Brief: Please go line by line and repeat the data below exactly, with no images.

*****

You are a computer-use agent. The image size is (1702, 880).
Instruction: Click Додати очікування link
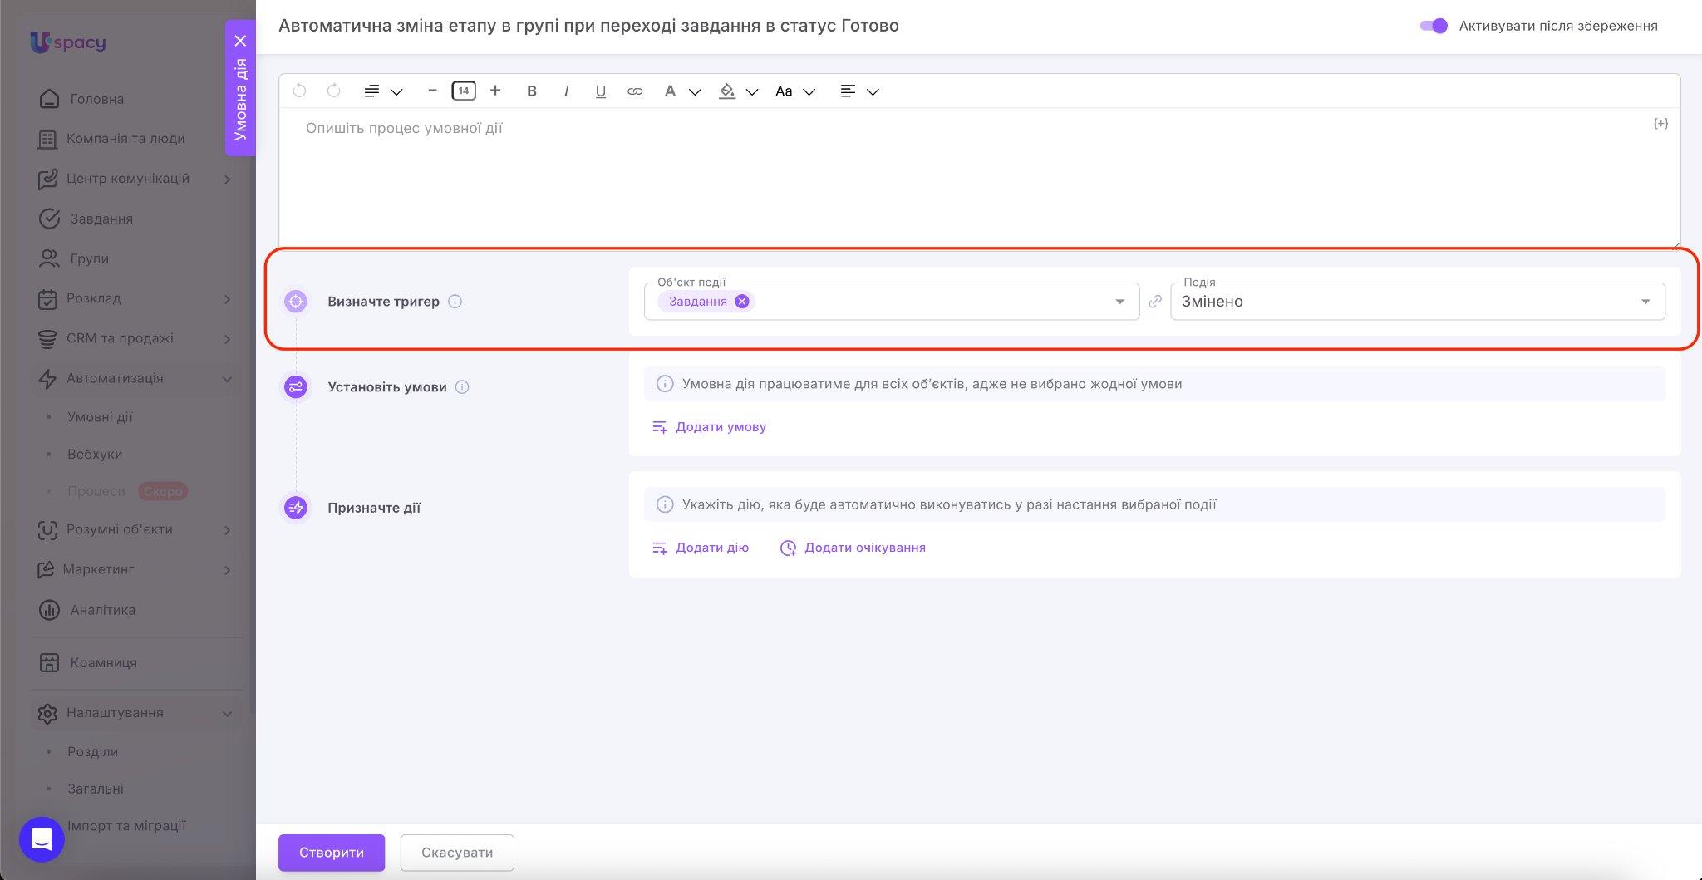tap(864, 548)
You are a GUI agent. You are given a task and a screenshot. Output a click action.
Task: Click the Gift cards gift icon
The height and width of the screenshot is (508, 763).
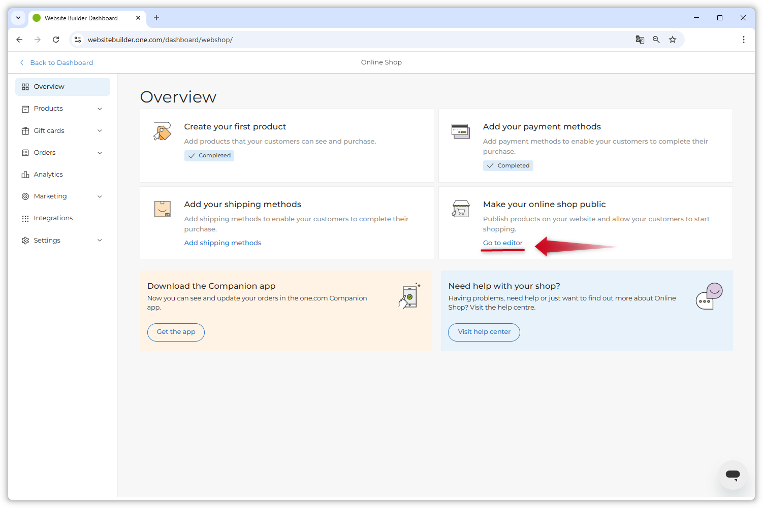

*****

Final answer:
You are a computer-use agent. The image size is (1702, 880).
Instruction: Click Додати очікування link
tap(864, 548)
You are a GUI agent. You are given a task and a screenshot. Output a click action.
Task: Click the Gift cards gift icon
The height and width of the screenshot is (508, 763).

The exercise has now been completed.